Here the job is to print only the lines from the one containing "Image resolution: width=1456" to the end of the entries, both included, exactly as they stand, with pictures excluded.
======
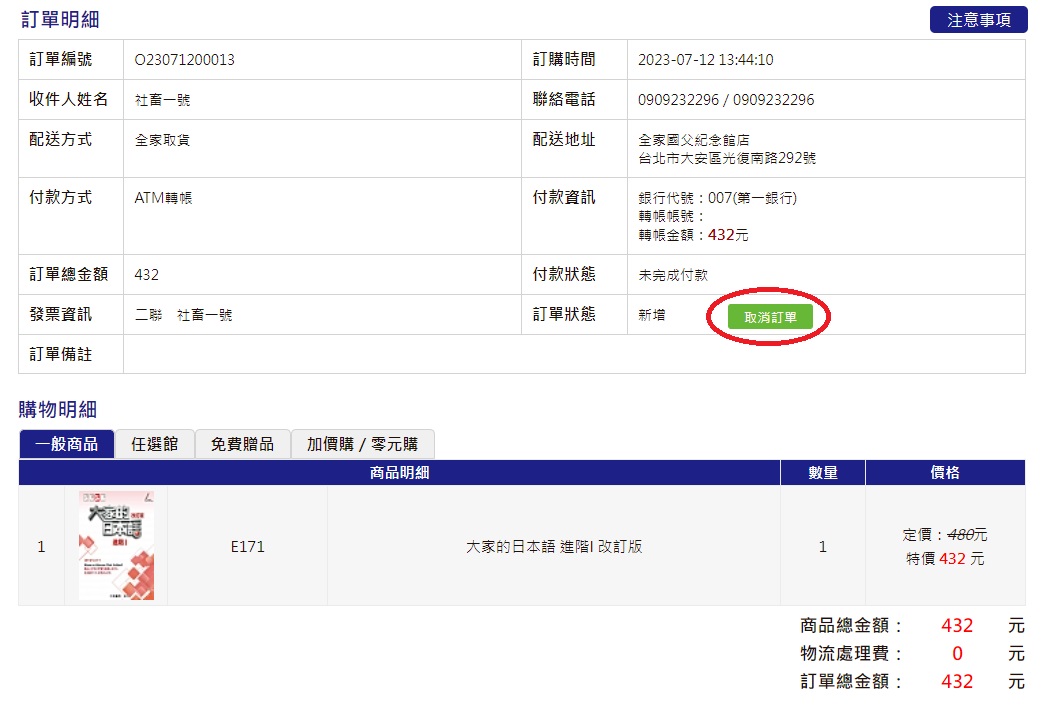This screenshot has width=1045, height=709.
Task: Click the 數量 column header
Action: pyautogui.click(x=822, y=473)
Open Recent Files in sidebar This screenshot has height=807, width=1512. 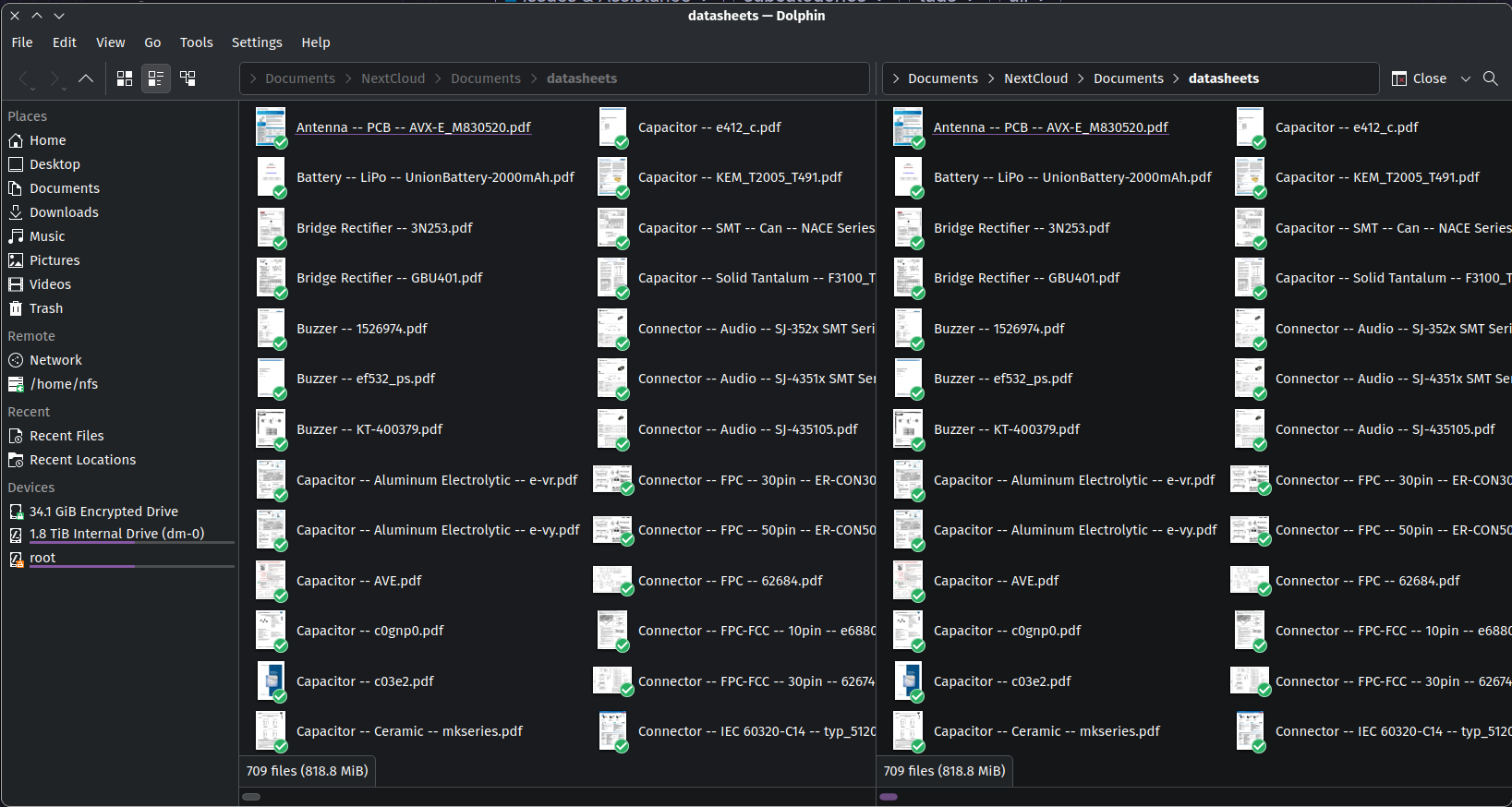[66, 436]
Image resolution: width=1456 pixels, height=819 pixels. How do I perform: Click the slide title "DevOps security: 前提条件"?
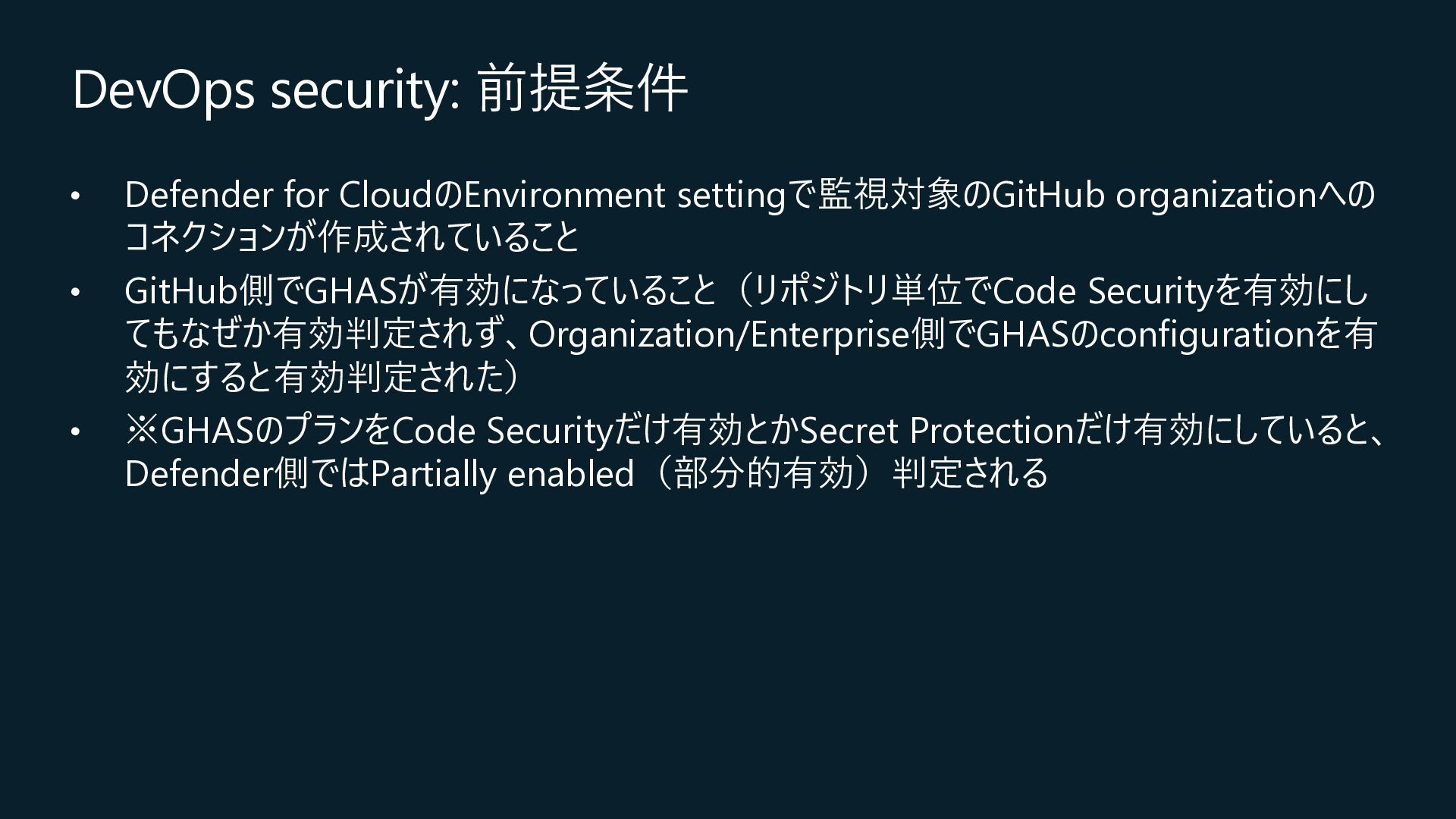(x=379, y=89)
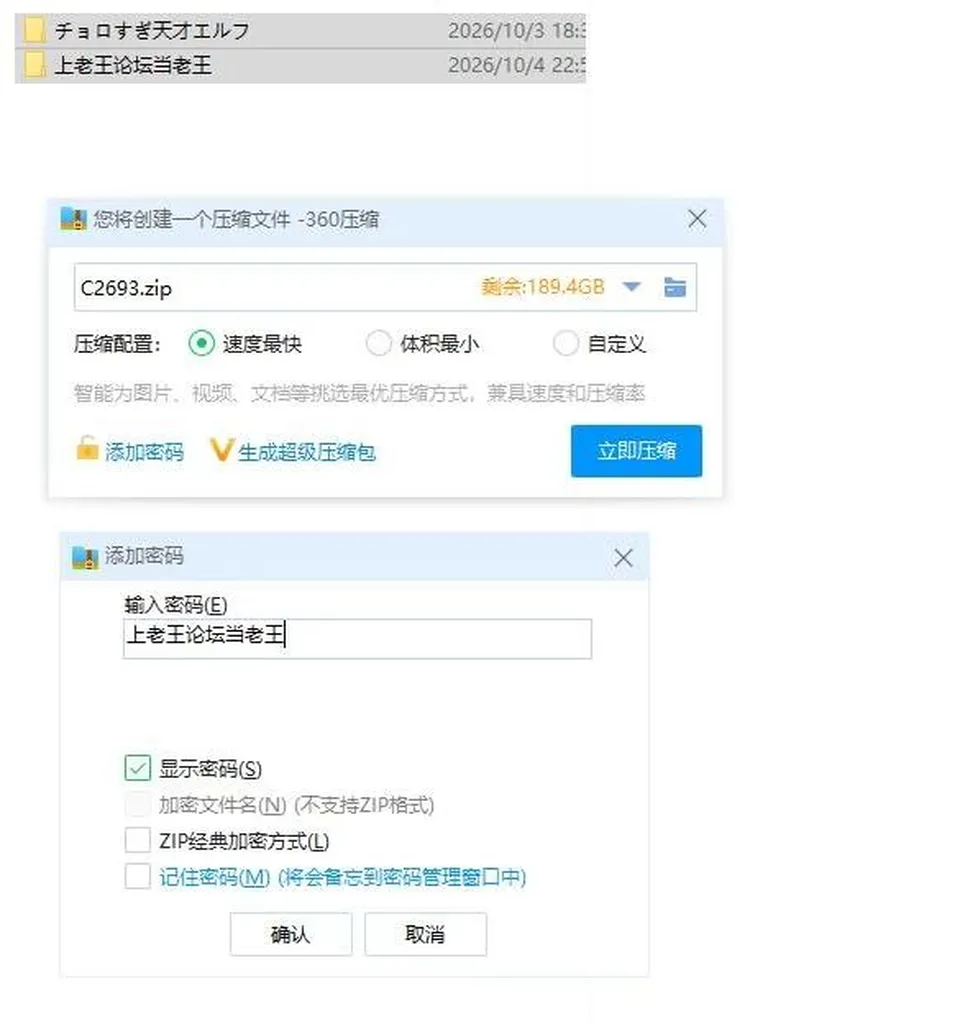Choose the 体积最小 compression option

click(378, 343)
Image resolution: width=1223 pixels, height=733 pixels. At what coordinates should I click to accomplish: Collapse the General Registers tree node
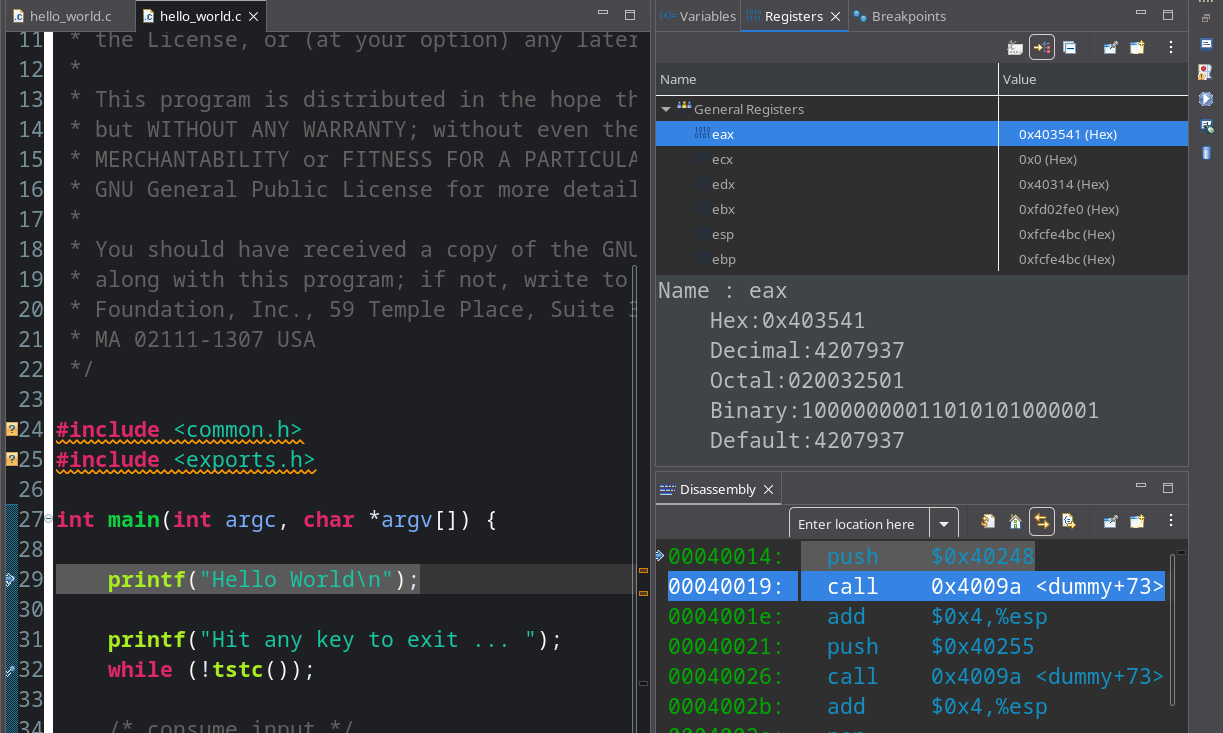pyautogui.click(x=666, y=109)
======
Problem solution:
Image resolution: width=1456 pixels, height=819 pixels. How do I perform: Click the slide title "DevOps security: 前提条件"?
(x=379, y=89)
Choose the 体积最小 compression option

click(378, 343)
Image resolution: width=1223 pixels, height=733 pixels. At what coordinates should I click to accomplish: Collapse the General Registers tree node
pyautogui.click(x=666, y=109)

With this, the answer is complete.